Research in the Baker lab is directed at understanding and manipulating molecular recognition in the cellular immune system. Specifically, we are interested in presentation of antigens by major histocompatibility complex molecules and their subsequent recognition by T cell receptors. Our approach is largely structural and biophysical.

Most cells of the body express class I major histocompatibility complex molecules, or MHC molecules. As shown in the figure below, class I MHC molecules bind and "present" on the cell surface small peptides derived from proteins produced within the cell as a way to show on the oustide what kind of proteins are being made on the inside.

The complex between peptides and class I MHC molecules are recognized by T cell receptors (TCRs) expressed on the surface of cytotoxic T lymphocytes. Given the proper conditions and other necessary molecular interactions, provided the interaction between a TCR and peptide/MHC is of sufficient strength, recognition of a peptide/MHC by a TCR results in the destruction of the antigen presenting cell.

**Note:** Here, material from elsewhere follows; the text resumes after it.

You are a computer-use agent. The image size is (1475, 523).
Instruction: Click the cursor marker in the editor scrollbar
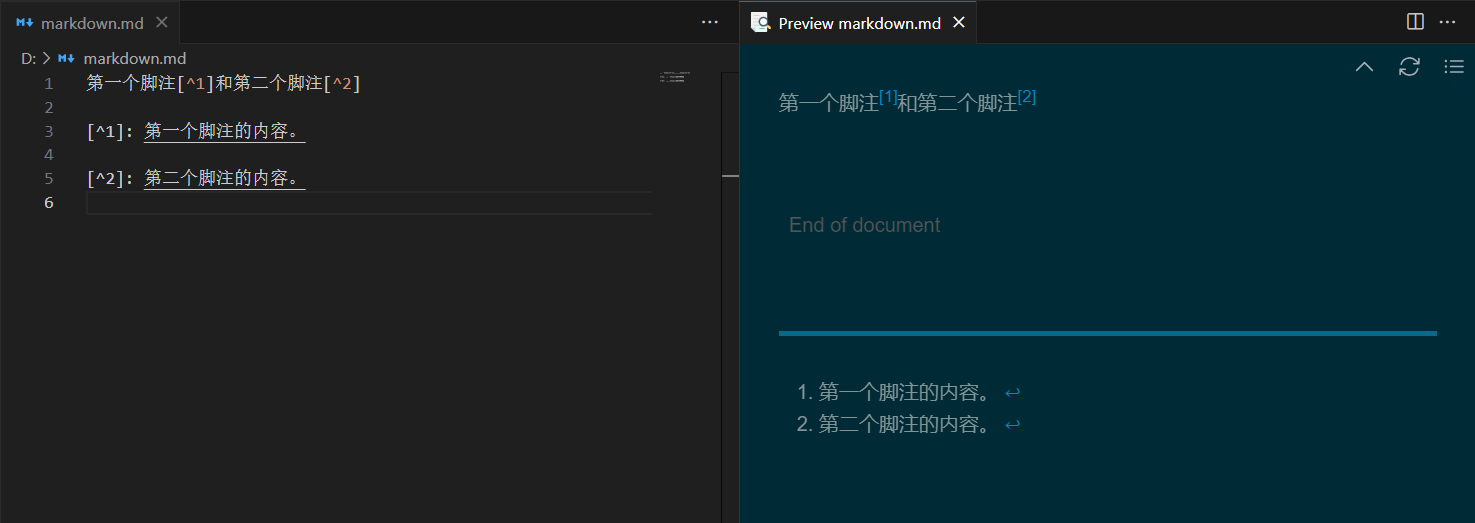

As diagrammed below, one role of this arm of the immune system is to destroy virally infected cells actively making viral proteins. Another role is to recognize and destroy pre-malignant cells in a process termed cancer immunosurveillance. Recognition of an antigen presented by a class I MHC molecule does not always result in cell killing; T cell recognition of peptide/MHC is also crucial in T cell development, as well as the survival or "maintenance" of the immune system. T cell recognition of antigens presented by class I MHC molecules is also important in autoimmunity and transplant rejection.




Projects in the lab
are mostly related tothe biophysical principles behind TCR recognition of peptide/MHC. One involves elucidating the physical principles behind T cell receptor recognition and specificity. In the simple diagram above, a TCR is shown recognizing a viral peptide. Yet T cell receptors are "cross-reactive" - capable of recognizing a variety of peptides with a range of affinities and kinetics. This has significant consequences for the development of the immune system, the immune responses to pathogens and cancer, as well as autoimmunity. Understanding the physical determinants behind TCR specificity and cross-reactivity is a major focus of our work. We are using a variety of biophysical approaches, aiming to understand the distribution of binding energies in these interfaces as well as the role of protein and peptide dynamics in influencing cross-reactivity and specificity.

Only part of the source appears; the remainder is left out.